§ **Source material**
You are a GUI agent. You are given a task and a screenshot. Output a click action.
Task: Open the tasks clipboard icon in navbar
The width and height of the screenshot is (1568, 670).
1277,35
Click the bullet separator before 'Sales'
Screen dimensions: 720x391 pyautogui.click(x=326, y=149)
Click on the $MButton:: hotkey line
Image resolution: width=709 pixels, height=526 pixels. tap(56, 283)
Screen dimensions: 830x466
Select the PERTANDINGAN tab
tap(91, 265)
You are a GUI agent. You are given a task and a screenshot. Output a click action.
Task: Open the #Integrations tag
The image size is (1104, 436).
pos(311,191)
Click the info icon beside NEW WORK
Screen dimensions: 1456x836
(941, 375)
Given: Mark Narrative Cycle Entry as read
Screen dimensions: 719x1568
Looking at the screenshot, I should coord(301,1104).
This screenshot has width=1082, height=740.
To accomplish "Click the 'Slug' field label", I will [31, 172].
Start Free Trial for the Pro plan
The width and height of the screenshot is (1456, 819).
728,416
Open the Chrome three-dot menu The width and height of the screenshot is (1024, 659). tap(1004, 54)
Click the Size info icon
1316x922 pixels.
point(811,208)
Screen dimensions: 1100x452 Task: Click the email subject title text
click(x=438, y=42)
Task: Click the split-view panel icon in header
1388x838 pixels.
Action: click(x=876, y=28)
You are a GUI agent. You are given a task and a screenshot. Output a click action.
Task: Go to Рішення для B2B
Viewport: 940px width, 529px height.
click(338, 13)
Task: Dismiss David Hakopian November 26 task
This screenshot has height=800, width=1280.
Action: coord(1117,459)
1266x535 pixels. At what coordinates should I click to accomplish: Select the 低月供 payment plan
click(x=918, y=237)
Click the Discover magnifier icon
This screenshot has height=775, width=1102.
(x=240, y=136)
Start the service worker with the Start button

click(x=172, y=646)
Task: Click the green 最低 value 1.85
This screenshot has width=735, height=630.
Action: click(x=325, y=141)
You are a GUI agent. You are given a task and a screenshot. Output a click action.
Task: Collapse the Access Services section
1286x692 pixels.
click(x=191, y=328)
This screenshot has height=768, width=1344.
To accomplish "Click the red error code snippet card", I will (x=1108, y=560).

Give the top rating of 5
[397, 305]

§ **Task directions**
The range runs from the line above containing "The image size is (1104, 436)." to the line containing "This screenshot has width=1082, height=740.", inclusive. Restate those lines word for word and no others.

§ **Solution to this exercise**
The image size is (1104, 436).
pos(311,191)
Click the info icon beside NEW WORK
Screen dimensions: 1456x836
(941, 375)
Given: Mark Narrative Cycle Entry as read
Screen dimensions: 719x1568
Looking at the screenshot, I should coord(301,1104).
This screenshot has width=1082, height=740.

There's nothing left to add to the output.